Recently, evidence has accumulated that M. fermentans is a pathogen of rheumatoid arthritis (RA). M. fermentans has frequently been isolated from the synovial fluid of patients with rheumatoid arthritis, and exhibits agglutinating activity towards erythrocytes. Moreover, M. fermentans has been shown to induce experimental arthritis in rabbits following inoculation of the trachea and knee joint (Rivera et al., 2002). GGPL, which have strong antigenicity and are species-specific immunological determinants of M. fermentans (Matsuda et al., 1997b), surprisingly have characteristic phosphocholine-containing glycoglycerolipids and can be clearly distinguished from other human related mycoplasma species through lipid analysis. Phylogenetic data strongly support the notion that mycoplasma species evolved from ancestors that are common to Gram-positive bacteria. This potential relationship suggests that it would be interesting to examine the distribution of GGPL in other microorganisms, as these lipid antigens are synthesized with specific enzymes (Fujiwara et al., 2010; Ishida et al., 2009).
Mycoplasma fermentans has been suspected as one of the causative pathogenic microorganisms of rheumatoid arthritis (RA) however, the pathogenic mechanism is still unclear. We, previously, reported that glycolipid-antigens (GGPL-I and III) are the major antigens of M. fermentans. Monoclonal antibody against the GGPL-III could detect the existence of the GGPL-III antigens in synovial tissues from RA patients. GGPL-III antigens were detected in 38.1% (32/84) of RA patient's tissues, but not in osteoarthritis (OA) and normal synovial tissues. Immunoelectron microscopy revealed that a part of GGPL-III antigens are located at endoplasmic reticulum. GGPL-III significantly induced TNF-alpha and IL-6 production from peripheral blood mononulear cells, and also proliferation of synovial fibroblasts. Further study is necessary to prove that M. fermentans is a causative microorganism of RA; however, the new mechanisms of disease pathogenesis provides hope for the development of effective and safe immunotherapeutic strategies based on the lipid-antigen, GGPL-III, in the near future. Biochem Biophys Res Commun. 2008 May 2;369(2):561-6. Epub 2008 Feb 26.

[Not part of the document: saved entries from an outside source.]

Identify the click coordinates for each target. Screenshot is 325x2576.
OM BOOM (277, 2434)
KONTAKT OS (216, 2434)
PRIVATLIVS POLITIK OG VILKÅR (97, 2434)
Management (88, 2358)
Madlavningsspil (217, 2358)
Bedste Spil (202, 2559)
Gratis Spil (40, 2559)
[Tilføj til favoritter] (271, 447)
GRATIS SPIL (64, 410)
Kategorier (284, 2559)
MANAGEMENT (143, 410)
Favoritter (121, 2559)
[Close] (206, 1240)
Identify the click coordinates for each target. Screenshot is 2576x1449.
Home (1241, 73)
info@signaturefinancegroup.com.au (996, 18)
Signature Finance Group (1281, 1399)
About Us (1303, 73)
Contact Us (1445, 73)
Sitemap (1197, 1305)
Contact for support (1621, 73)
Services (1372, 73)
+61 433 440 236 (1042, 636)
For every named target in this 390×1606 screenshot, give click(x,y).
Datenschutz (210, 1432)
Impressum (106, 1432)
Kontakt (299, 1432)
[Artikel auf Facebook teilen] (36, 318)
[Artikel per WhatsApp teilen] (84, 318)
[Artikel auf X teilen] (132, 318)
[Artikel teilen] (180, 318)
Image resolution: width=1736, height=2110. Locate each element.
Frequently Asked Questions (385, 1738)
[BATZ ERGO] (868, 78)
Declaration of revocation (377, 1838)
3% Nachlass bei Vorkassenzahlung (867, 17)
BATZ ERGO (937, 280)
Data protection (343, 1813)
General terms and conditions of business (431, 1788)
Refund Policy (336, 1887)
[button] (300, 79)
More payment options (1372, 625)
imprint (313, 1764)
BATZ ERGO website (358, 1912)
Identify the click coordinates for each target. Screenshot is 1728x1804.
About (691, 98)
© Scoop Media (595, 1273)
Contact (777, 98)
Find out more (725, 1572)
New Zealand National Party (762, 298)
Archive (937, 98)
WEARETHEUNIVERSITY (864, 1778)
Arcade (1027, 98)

For the study of the innate immune response in infectious diseases and autoimmunity, as well as tumors, natural killer T (NKT) cells have become a major focus. Recognizing phospholipid and glycolipid antigens presented by CD1 molecules the novel T lymphocytes produce both Th1 and Th2 cytokines. Most mouse and human B cells express CD1d. Interactions between CD1d expressed on B cells and CD1d-restricted T cells may play a role in determining amount, isotype, and specificity of the antibodies produced.
Mycoplasmas have been reported as pathogens of autoimmune diseases, rheumatic diseases, asthma, neurological disorders, so on. Anti-glycolipid, such as Gal-cer, antibodies are reported to be present in the patients of autoimmune diseases with preceding mycoplasma infection. Mycoplasma lipid-antigens induce anti-mycoplasma antibodies, and they also act as autoantibodies. We have succeeded to determine the structures of the lipid-antigens, and revealed molecular mimicry. These lipid-antigens may be useful for the analysis of the signaling mechanism bridging innate and acquired immunity.